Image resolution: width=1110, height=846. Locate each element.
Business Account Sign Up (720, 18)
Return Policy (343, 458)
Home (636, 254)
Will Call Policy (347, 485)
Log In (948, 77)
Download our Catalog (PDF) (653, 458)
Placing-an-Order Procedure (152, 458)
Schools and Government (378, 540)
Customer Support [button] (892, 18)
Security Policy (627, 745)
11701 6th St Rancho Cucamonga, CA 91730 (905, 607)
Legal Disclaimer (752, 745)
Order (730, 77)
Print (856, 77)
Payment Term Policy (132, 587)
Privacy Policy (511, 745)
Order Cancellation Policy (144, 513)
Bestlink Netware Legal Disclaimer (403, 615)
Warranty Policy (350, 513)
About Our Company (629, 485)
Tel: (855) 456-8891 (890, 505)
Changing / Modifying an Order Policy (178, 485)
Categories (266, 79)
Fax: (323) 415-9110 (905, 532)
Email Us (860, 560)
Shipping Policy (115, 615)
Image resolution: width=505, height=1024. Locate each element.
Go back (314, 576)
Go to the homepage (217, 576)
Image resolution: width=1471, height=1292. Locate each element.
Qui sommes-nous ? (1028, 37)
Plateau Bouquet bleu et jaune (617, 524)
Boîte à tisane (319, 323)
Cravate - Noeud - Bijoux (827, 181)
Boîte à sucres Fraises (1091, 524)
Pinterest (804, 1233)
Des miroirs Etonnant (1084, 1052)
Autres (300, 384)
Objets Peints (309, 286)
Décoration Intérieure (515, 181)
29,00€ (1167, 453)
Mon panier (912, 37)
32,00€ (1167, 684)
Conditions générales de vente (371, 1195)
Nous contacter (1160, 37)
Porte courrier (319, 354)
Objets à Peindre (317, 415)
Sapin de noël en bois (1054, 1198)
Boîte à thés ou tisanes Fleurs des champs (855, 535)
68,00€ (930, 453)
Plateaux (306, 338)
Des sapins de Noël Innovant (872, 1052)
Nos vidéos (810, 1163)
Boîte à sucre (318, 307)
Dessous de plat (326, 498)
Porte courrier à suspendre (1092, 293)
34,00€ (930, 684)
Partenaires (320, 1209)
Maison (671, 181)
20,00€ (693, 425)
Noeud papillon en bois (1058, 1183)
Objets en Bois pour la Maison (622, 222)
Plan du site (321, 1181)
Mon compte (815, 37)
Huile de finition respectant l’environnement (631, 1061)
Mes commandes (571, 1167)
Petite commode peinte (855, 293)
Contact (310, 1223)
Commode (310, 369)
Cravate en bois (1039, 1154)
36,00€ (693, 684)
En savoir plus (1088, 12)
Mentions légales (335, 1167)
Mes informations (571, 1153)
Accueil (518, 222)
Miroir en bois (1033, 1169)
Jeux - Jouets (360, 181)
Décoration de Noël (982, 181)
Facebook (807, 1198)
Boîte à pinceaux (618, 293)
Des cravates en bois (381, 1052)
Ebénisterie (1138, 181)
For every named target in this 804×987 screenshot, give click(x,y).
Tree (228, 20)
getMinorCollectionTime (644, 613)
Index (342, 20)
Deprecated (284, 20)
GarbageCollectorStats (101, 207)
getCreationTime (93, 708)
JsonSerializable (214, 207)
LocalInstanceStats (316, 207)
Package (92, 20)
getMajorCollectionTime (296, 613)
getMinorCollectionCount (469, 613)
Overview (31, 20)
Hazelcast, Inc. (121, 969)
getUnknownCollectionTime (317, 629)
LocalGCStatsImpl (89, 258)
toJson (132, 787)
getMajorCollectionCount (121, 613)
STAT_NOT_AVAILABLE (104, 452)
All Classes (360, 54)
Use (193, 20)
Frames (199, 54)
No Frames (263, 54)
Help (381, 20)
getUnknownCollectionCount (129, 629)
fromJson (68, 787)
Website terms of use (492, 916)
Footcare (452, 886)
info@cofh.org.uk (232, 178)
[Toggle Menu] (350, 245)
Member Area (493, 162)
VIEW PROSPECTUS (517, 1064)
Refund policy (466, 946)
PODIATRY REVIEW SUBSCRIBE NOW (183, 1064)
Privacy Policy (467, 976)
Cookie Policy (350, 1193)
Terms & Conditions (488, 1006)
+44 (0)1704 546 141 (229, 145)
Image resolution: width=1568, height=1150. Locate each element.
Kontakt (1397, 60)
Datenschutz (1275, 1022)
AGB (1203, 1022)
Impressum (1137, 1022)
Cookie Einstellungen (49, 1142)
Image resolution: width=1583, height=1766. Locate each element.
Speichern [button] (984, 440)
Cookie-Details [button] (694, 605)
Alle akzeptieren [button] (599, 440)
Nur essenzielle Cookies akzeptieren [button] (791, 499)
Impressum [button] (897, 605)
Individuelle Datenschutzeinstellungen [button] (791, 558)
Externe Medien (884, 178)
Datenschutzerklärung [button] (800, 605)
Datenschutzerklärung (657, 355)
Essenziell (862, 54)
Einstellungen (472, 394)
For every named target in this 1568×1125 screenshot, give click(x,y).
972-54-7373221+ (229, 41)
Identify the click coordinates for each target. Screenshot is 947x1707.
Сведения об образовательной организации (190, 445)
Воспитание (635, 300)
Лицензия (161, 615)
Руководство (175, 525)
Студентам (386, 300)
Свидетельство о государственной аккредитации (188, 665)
——————————
# [GOAL]
Reproduce verbatim the lines of the material, beginning at the line that contains "Pinterest (804, 1233)" and stopping after the line that contains "En savoir plus (1088, 12)".

# [FINISHED ANSWER]
Pinterest (804, 1233)
Des miroirs Etonnant (1084, 1052)
Autres (300, 384)
Objets Peints (309, 286)
Décoration Intérieure (515, 181)
29,00€ (1167, 453)
Mon panier (912, 37)
32,00€ (1167, 684)
Conditions générales de vente (371, 1195)
Nous contacter (1160, 37)
Porte courrier (319, 354)
Objets à Peindre (317, 415)
Sapin de noël en bois (1054, 1198)
Boîte à thés ou tisanes Fleurs des champs (855, 535)
68,00€ (930, 453)
Plateaux (306, 338)
Des sapins de Noël Innovant (872, 1052)
Nos vidéos (810, 1163)
Boîte à sucre (318, 307)
Dessous de plat (326, 498)
Porte courrier à suspendre (1092, 293)
34,00€ (930, 684)
Partenaires (320, 1209)
Maison (671, 181)
20,00€ (693, 425)
Noeud papillon en bois (1058, 1183)
Objets en Bois pour la Maison (622, 222)
Plan du site (321, 1181)
Mon compte (815, 37)
Huile de finition respectant l’environnement (631, 1061)
Mes commandes (571, 1167)
Petite commode peinte (855, 293)
Contact (310, 1223)
Commode (310, 369)
Cravate en bois (1039, 1154)
36,00€ (693, 684)
En savoir plus (1088, 12)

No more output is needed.